Heinrich blickte hinüber zum Kollegen und beobachtete, wie der junge Assessor sich mit einer abschließenden Textpassage mühte. Ihm fehlten eindeutig Erfahrung und etwa zwei Dutzend Textbausteine, über die hingegen Heinrich wie ein Jongleur verfügte. Im Handumdrehen konnte er juristische Standardphrasen auf nahezu jeden nur denkbaren Einzelfall anpassen. Ottmar von Mannwitz hieß der Nachwuchsbeamte. Er hatte im letzten halben Jahr, seitdem er in das Ressort versetzt worden war, kaum ein Verfahren für sich entscheiden können. Bei den Richtern galt er als eloquentes, wenngleich auch als ziemlich unfähiges Großmaul. Die Anwaltschaft begann, auf von Mannwitz herabzusehen, und kaum würde er den Respekt der Anwälte wiedererlangen. Vor Wochen hatte der Abteilungsleiter Heinrich gedrängt, den Assessor unter die Arme zu greifen und ihn für die Dienstprüfung besser vorzubereiten. Die Hilfe hatte nicht viel gebracht, außer eine Art von Alibi, und Ottmar von Mannwitz erwies sich noch immer als vollkommen unbelehrbar. Ungeachtet seiner unzureichenden Eignung für den Staatsdienst sollte der Nachwuchsbeamte am frühen Nachmittag in einer kleinen Feierstunde zum Regierungsrat ernannt werden. Dieser offizielle Akt würde anschließend in eine amtsinterne Rosenmontagsfestlichkeit mit ausgiebigem Umtrunk übergehen, wovor es Heinrich bereits grauste.

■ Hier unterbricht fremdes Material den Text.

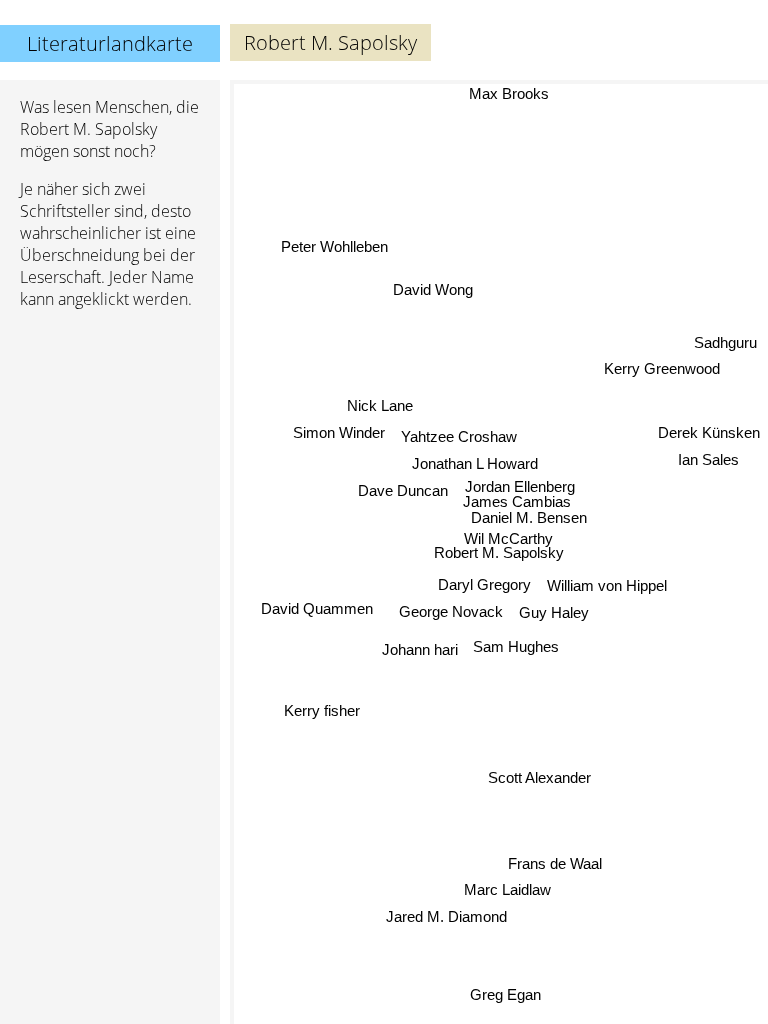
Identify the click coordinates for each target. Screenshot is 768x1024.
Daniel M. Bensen (529, 517)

»Lust auf einen Kurzen?« Der Assessor zerknüllte das Blatt mit dem Textentwurf und beförderte es mit sportlicher Leichtigkeit zielsicher in den gemeinsamen Papierkorb. Übung machte den Meister. Dann holte er aus einer Schublade zwei Whiskeyfläschchen hervor und warf eines davon Heinrich zu, der es mit sicherer Hand fing. Auch hier machte Übung den Meister. Sie prosteten einander zu und tranken in einem Zug.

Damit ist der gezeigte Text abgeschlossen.